First, allow Dr. Boli to reiterate that the question of whether a thing is intelligent and the question of whether it is conscious are two separate questions. We may, of course, define “intelligence” so as to require consciousness; but, if we do so, we are deliberately leaving ourselves a loophole through which we can always escape the conclusion that anything other than ourselves is intelligent. We have only to say that it simulates consciousness without possessing it.
Suppose we placed a loudspeaker inside a hollow bronze statue of Descartes, and connected it to a recording of some famous French actor saying “Je pense, donc je suis,” over and over and over again. We might say to the statue, “But you do not think. You are a hollow hunk of bronze with a loudspeaker inside, and nothing more.” With good reason, we should conclude that the statue was not conscious, even though it told us it was thinking.
But now suppose the statue suddenly started talking back to us: “Yes, I do think, you narrow-minded skeptic. And furthermore, I am deeply distressed by your casual display of prejudice against persons of metallic structure.”
Our natural instinct would be to suspect a prank. We should probably look around to see whether we could find a man with a microphone somewhere in the vicinity.
Yet the prank is not a necessary explanation. Dr. Boli will tell you a story about a time long past.
In the late 1980s, Dr. Boli decided to play a little with artificial intelligence.” In those days, he was using an Atari ST computer, which was so insanely powerful that it had a metabyte of RAM and a 20-megabyte hard drive.
You may recall that most artificial-intelligence programming was done in LISP in those days, and that the standard demonstration of artificial intelligence was a program called ELIZA, which simulated the responses of a dim-witted psychotherapist. With the awe-inspiring power of the Atari ST and the endless nested parentheses of LISP, one ought to be able to make a more convincing simulation of intelligence than ELIZA. So Dr. Boli wrote his own psychotherapist program, and was surprised by the results.
It was a very simple program, but the few unfortunate victims of demonstrations were often convinced that some prankster was manipulating the computer’s responses. Why? Because the computer acted irrationally, and it seems we look for irrationality when we determine consciousness.
For example, the program counted the number of occurrences of first-person singular pronouns in the test subject’s typing. After a certain number, it complained that the subject talked about nothing but himself all the time. If the subject veered into an area completely outside the program’s vocabulary (and most areas were completely outside the program’s vocabulary), it would commandeer the conversation with an irrelevance: “That’s fine, but I want to talk about squirrels.” (And you may be sure that it had been given the vocabulary for a discussion of squirrels.)
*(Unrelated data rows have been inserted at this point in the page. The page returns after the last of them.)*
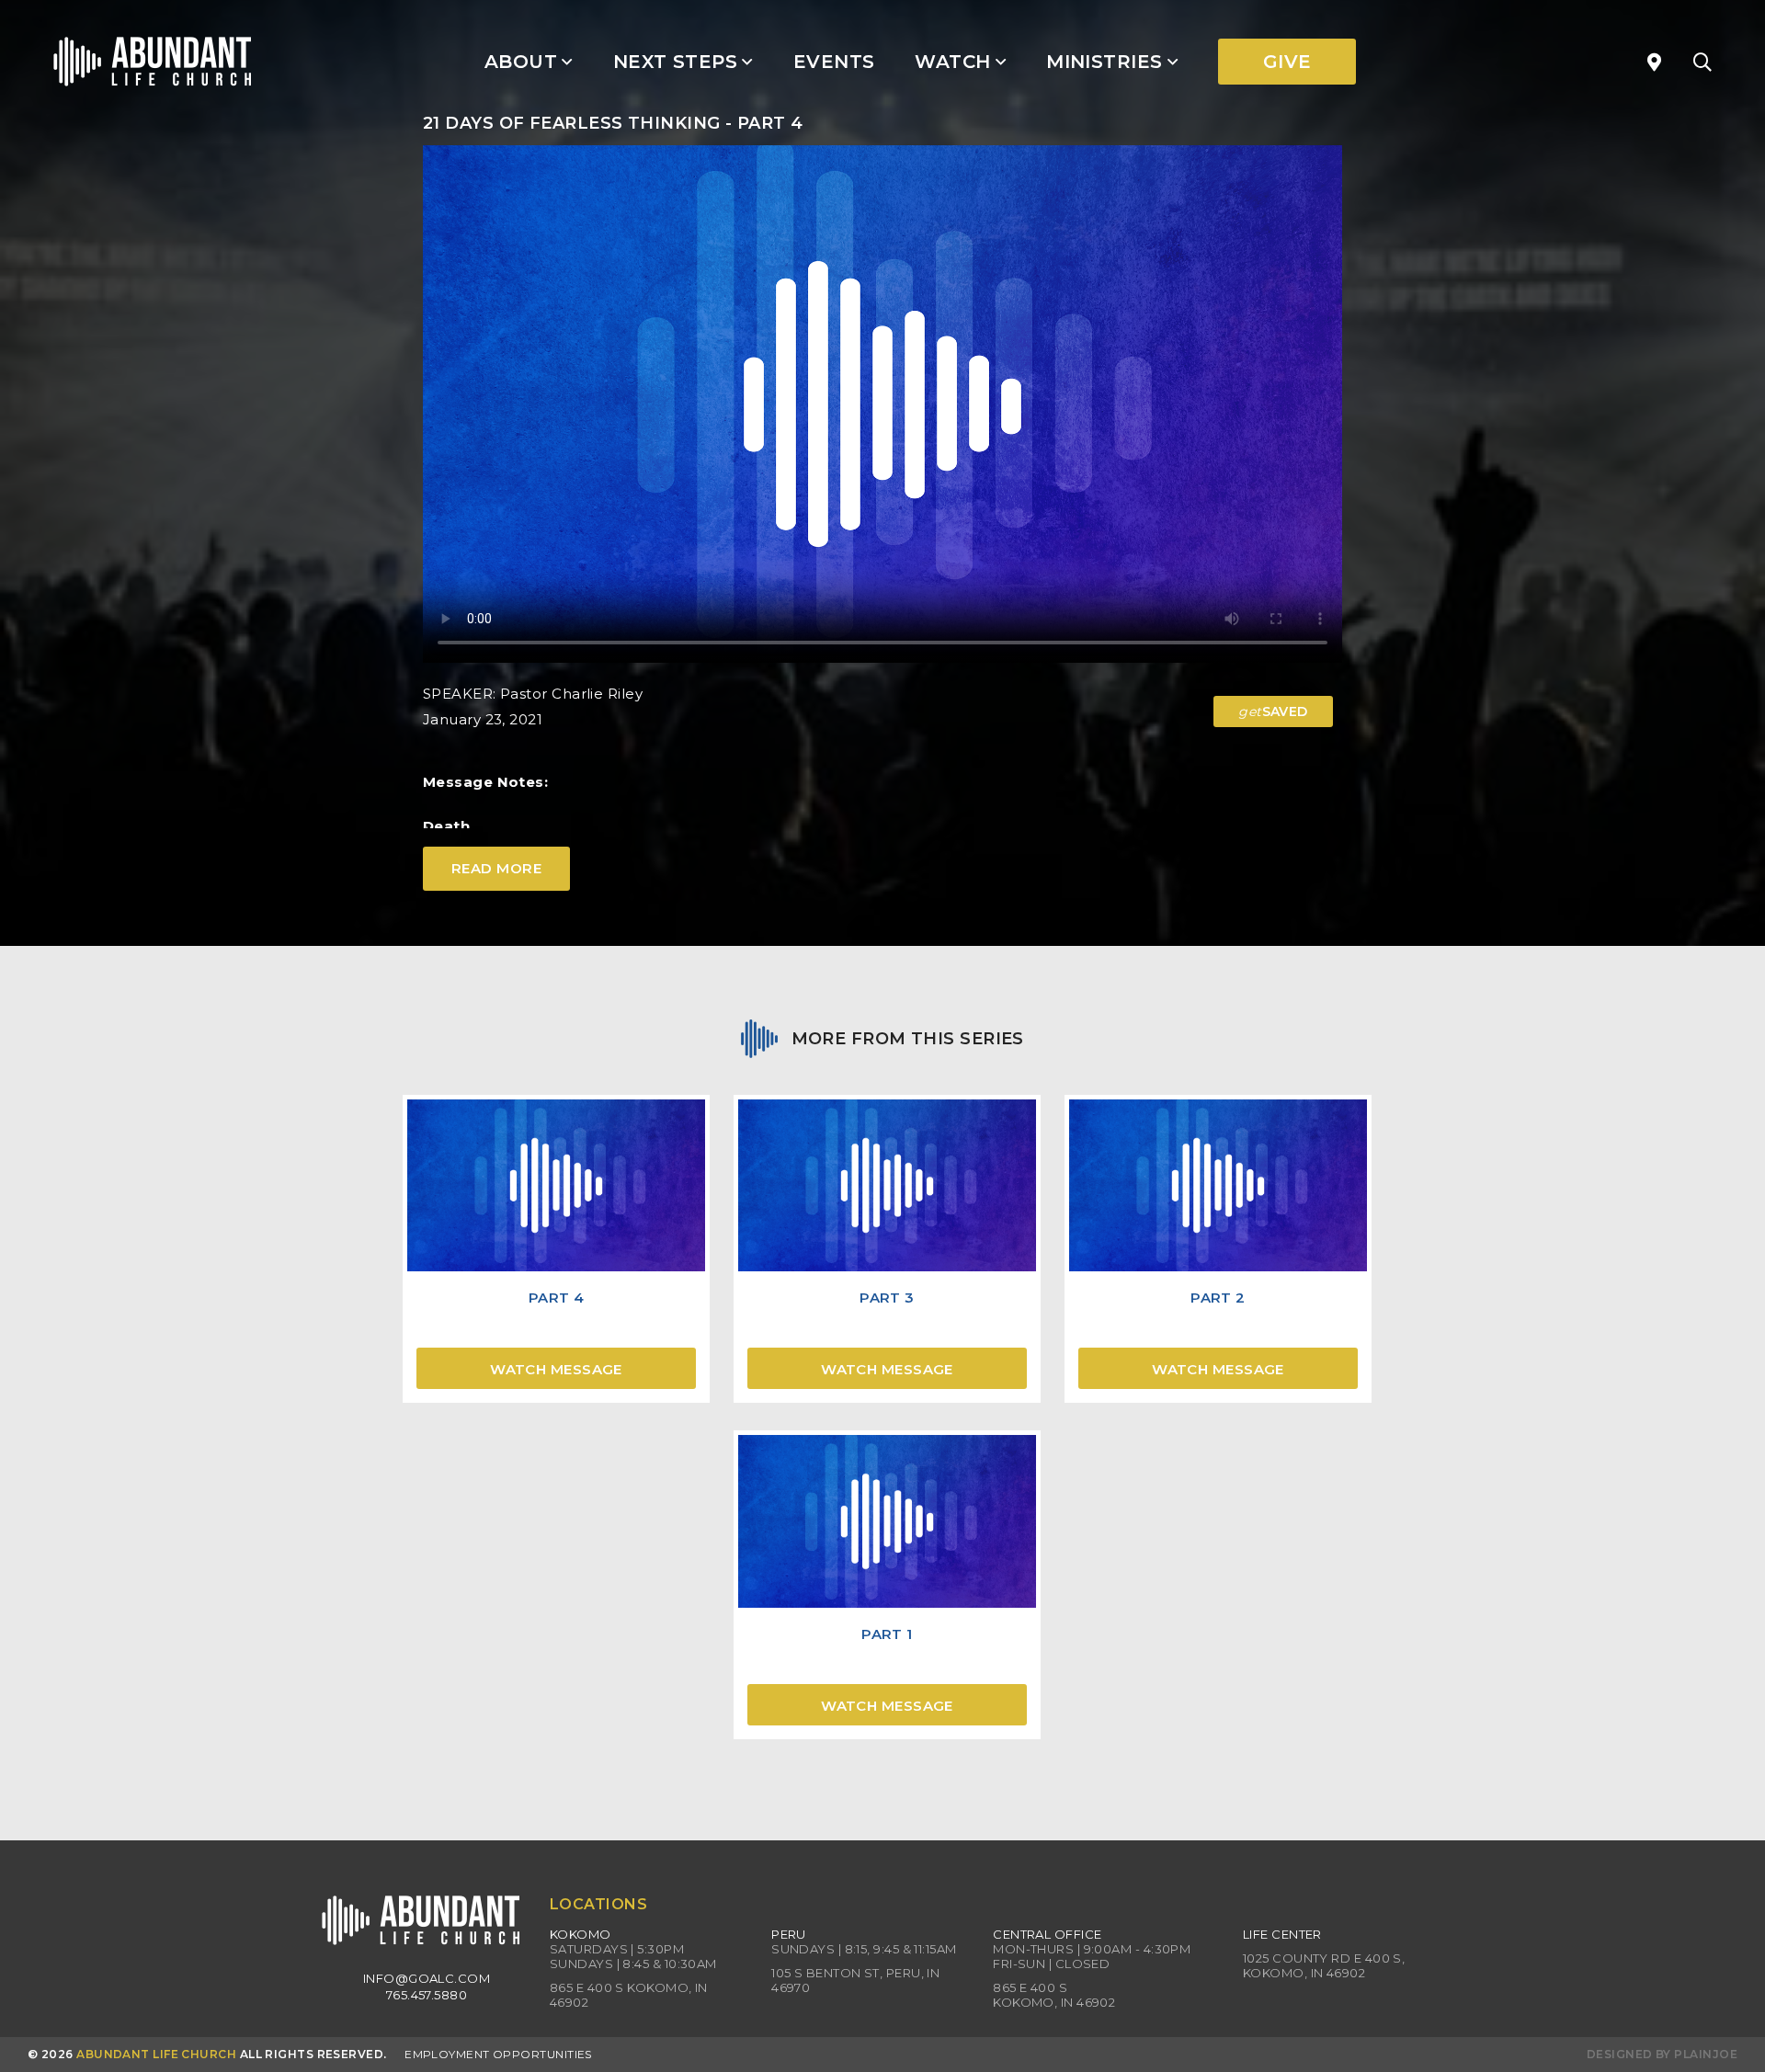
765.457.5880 (426, 1994)
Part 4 (557, 1297)
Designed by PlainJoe (1662, 2054)
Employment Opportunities (498, 2054)
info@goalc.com (426, 1978)
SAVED (1273, 711)
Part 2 (1218, 1297)
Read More (496, 868)
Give (1287, 62)
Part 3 (887, 1297)
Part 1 (887, 1634)
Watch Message (556, 1369)
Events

In this way, the program came very close to passing the Turing test: even though the subjects were told that they were interacting with a computer program, many of them insisted that there was a human being manipulating the computer’s responses. After a while, Dr. Boli decided to add a timed delay before the computer responded, which made the illusion of human manipulation even more plausible.
From this experiment, Dr. Boli concluded that cheap tricks are the best way to make a convincing simulation of consciousness. We seem to believe, against all evidence, that a machine cannot be irrational.
And now, to return to Mr. Hodges’ challenge: Dr. Boli cannot prove that Robot Jeffery Hodges is conscious, because Dr. Boli cannot prove that Human Jeffery Hodges is conscious. Consciousness is not demonstrable; it may be taken on faith, but we have no proof that even the human beings who surround us are not employing cheap tricks to fool us into thinking them conscious. Dr. Boli has demonstrable proof only of his own consciousness; and it is demonstrable to himself, but not to anyone else.
If you are an unconscious being whose continued existence requires the simulation of consciousness, Dr. Boli would advise you to make liberal use of irrationality. It seems to be the most convincing proof of consciousness to the irrational human mind.